Only the lines from the one with "Click the Max Occupancy input field" to the end of the data, both ends included, should be output, exactly as they stand and without pictures.

=== Section Start ===

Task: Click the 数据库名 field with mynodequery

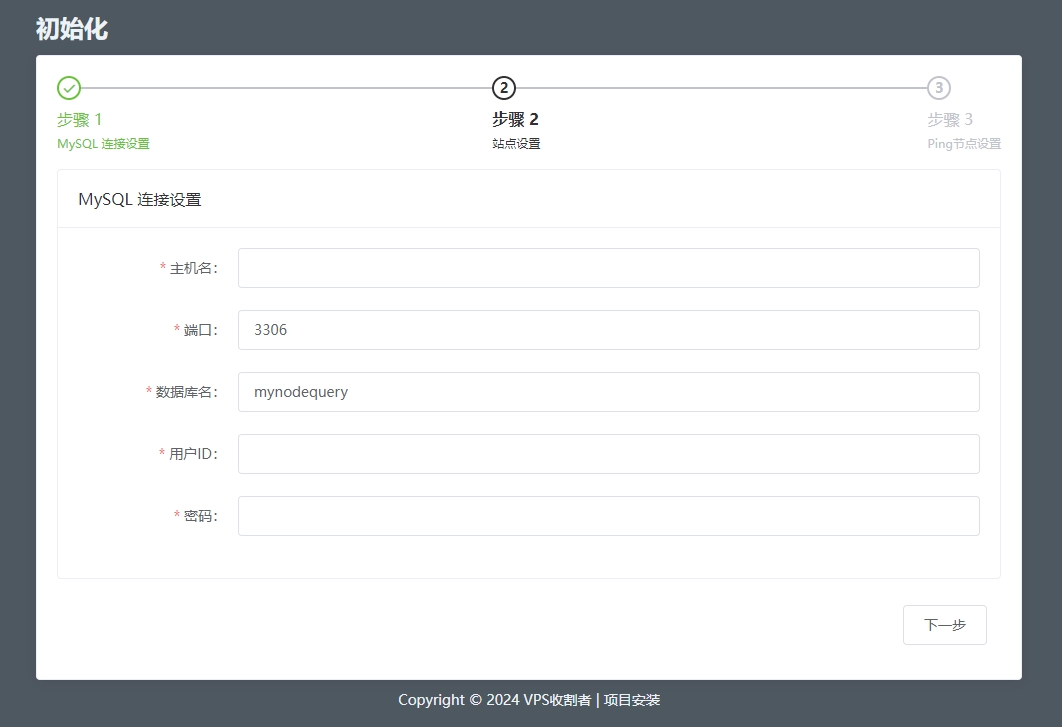Action: tap(608, 392)
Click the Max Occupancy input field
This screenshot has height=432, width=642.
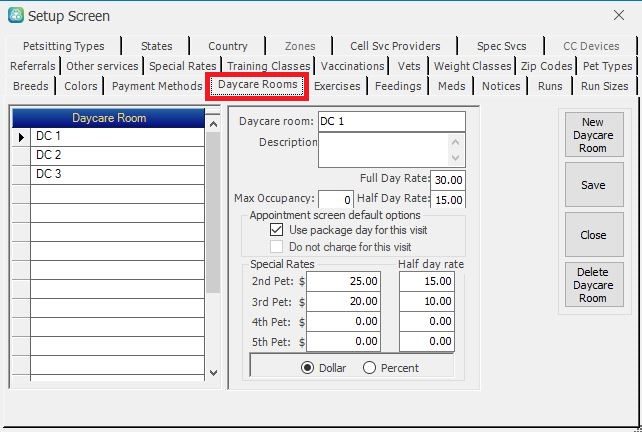pos(335,199)
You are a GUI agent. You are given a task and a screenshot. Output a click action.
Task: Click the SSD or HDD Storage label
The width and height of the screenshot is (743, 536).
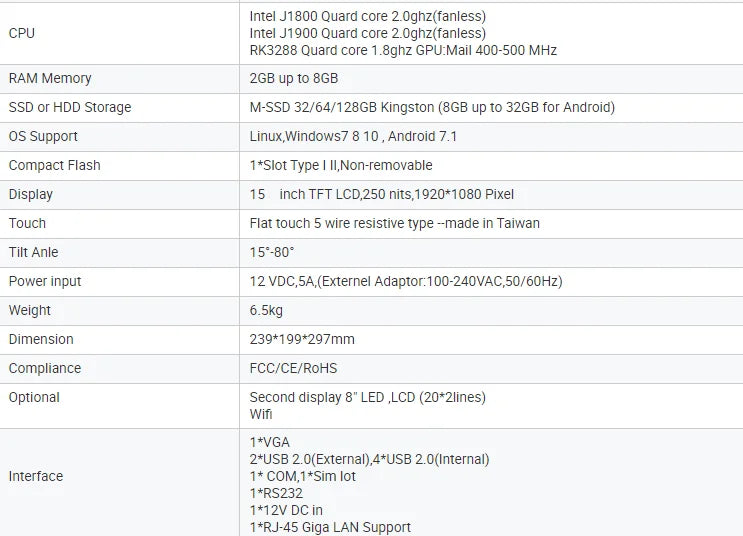[70, 107]
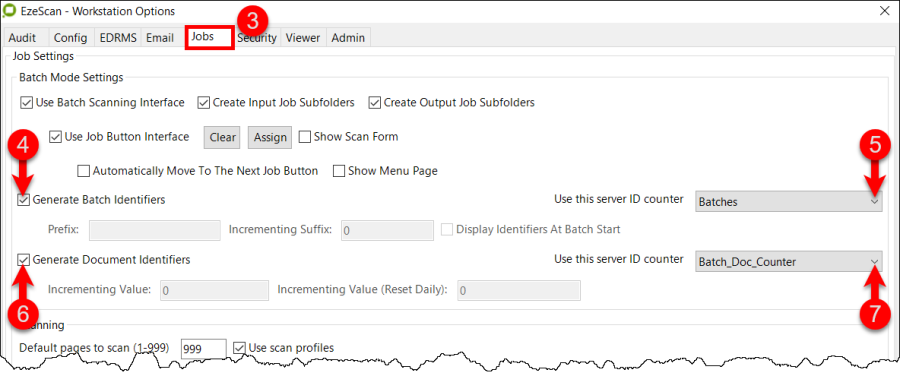Click the Default pages to scan field
Screen dimensions: 900x376
203,348
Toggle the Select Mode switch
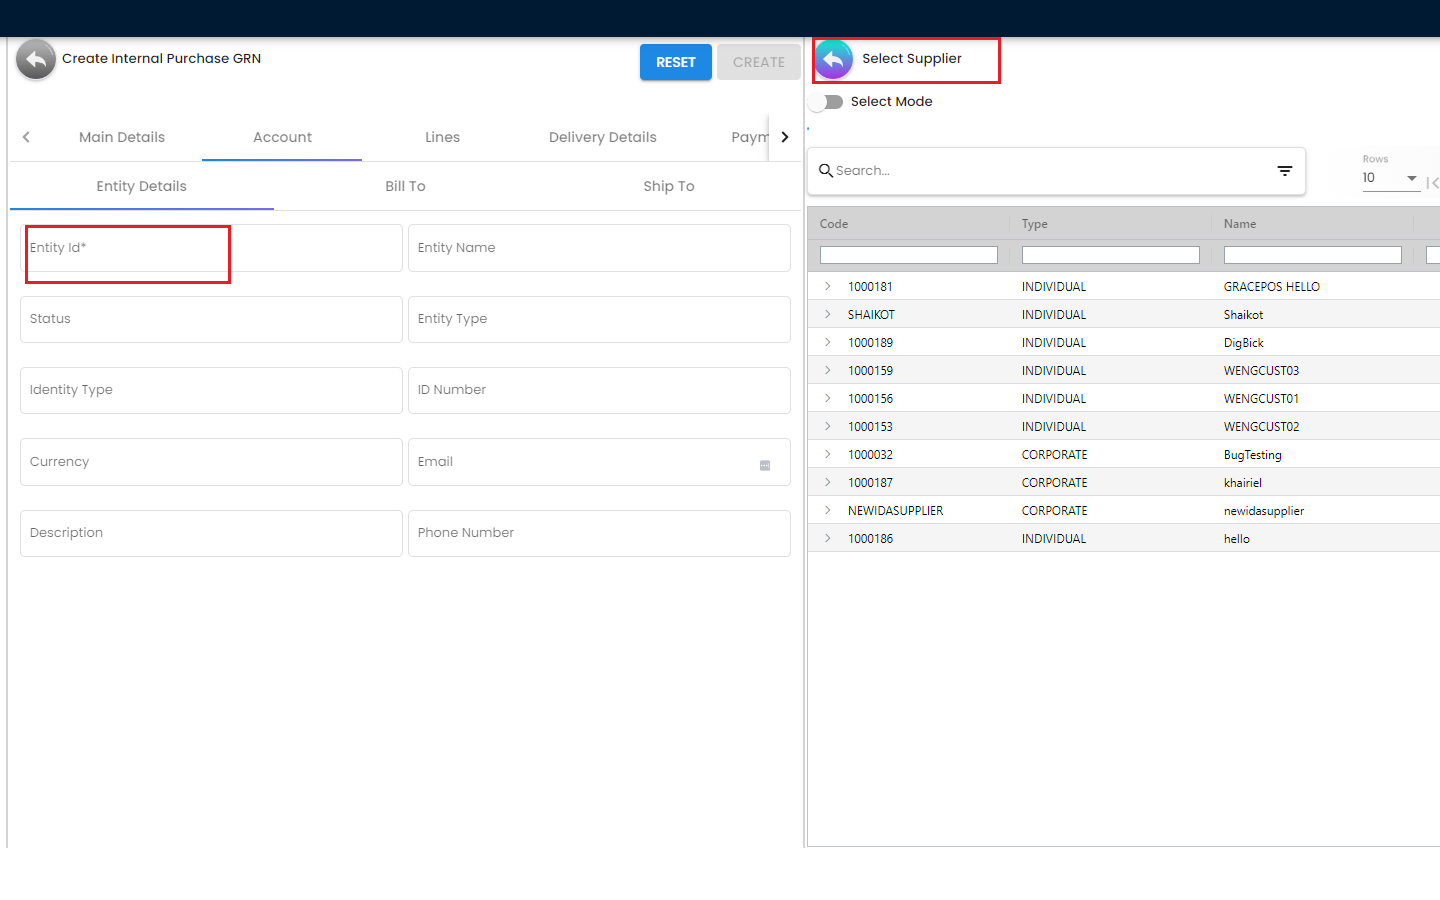Image resolution: width=1440 pixels, height=900 pixels. click(x=827, y=102)
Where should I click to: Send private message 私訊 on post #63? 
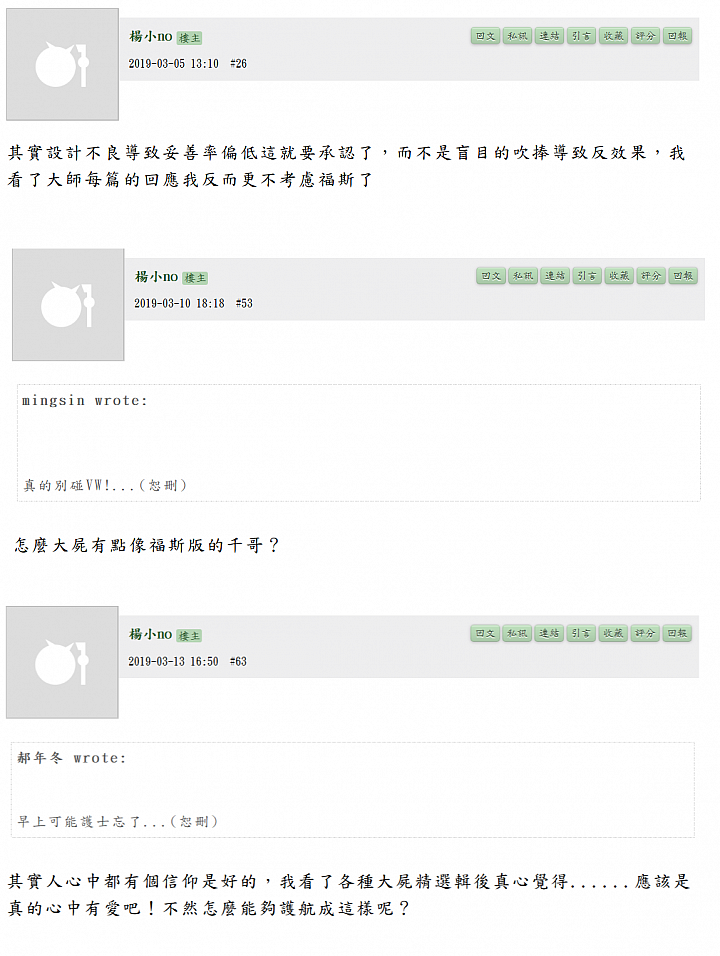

=== Section End ===

→ **TASK OUTPUT**
Click the Max Occupancy input field
This screenshot has height=432, width=642.
pos(335,199)
You are a GUI agent. You are given a task and a screenshot. Output a click action.
Task: Click the SSD or HDD Storage label
The width and height of the screenshot is (743, 536).
[70, 107]
Click the Default pages to scan field
Screen dimensions: 900x376
203,348
Toggle the Select Mode switch
Image resolution: width=1440 pixels, height=900 pixels. click(x=827, y=102)
Where should I click to: Send private message 私訊 on post #63? 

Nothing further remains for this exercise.